─── Data ───

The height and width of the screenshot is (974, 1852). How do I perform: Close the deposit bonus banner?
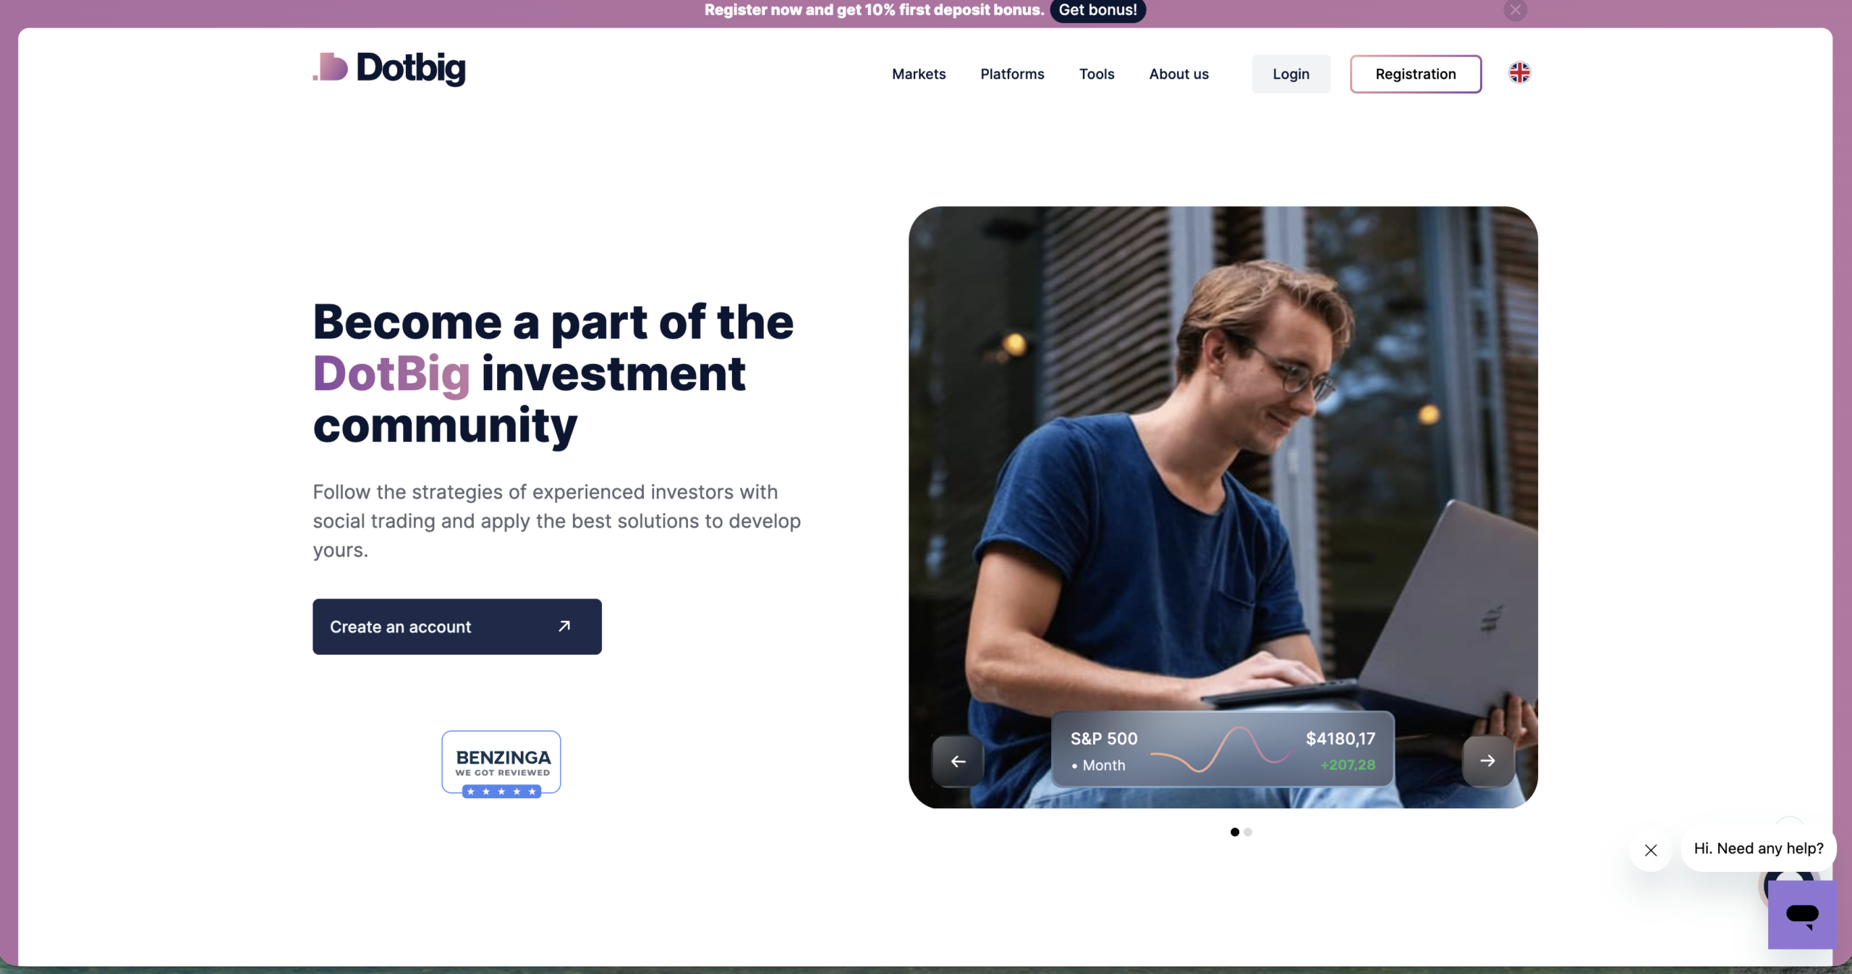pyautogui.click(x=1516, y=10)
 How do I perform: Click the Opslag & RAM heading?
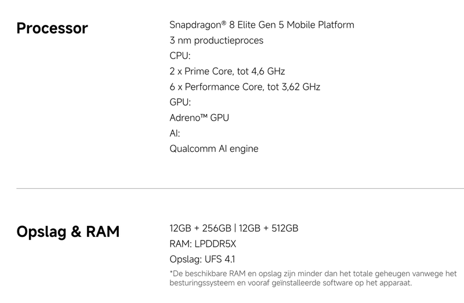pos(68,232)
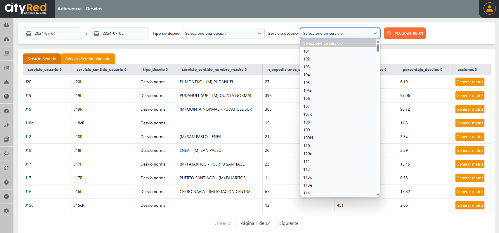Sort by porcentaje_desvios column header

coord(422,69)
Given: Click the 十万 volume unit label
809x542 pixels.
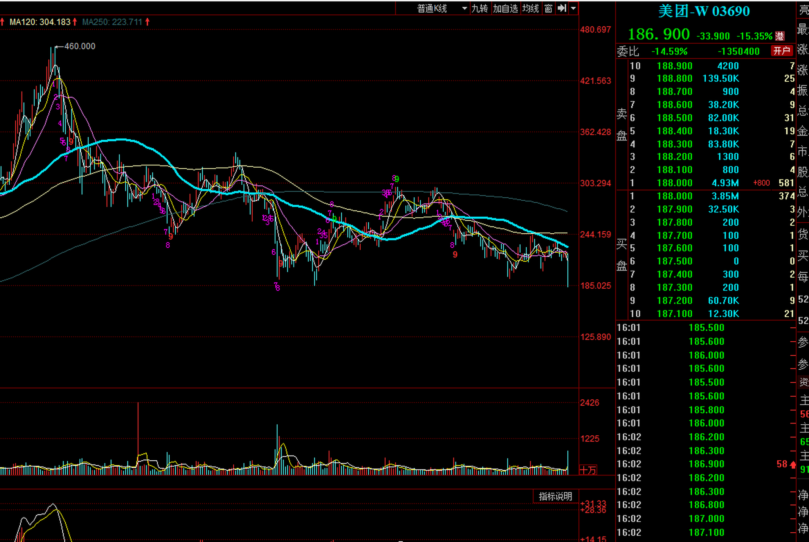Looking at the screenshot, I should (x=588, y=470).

───

• _To do_: Transcribe all of the lines above exactly as given. The pictures stay out.

• _Output of the task_:
The height and width of the screenshot is (974, 1852). How do I perform: Close the deposit bonus banner?
pyautogui.click(x=1516, y=10)
 How do I perform: Click the Opslag & RAM heading?
pos(68,232)
Sort by porcentaje_desvios column header

coord(422,69)
Given: Click the 十万 volume unit label
809x542 pixels.
Looking at the screenshot, I should (x=588, y=470).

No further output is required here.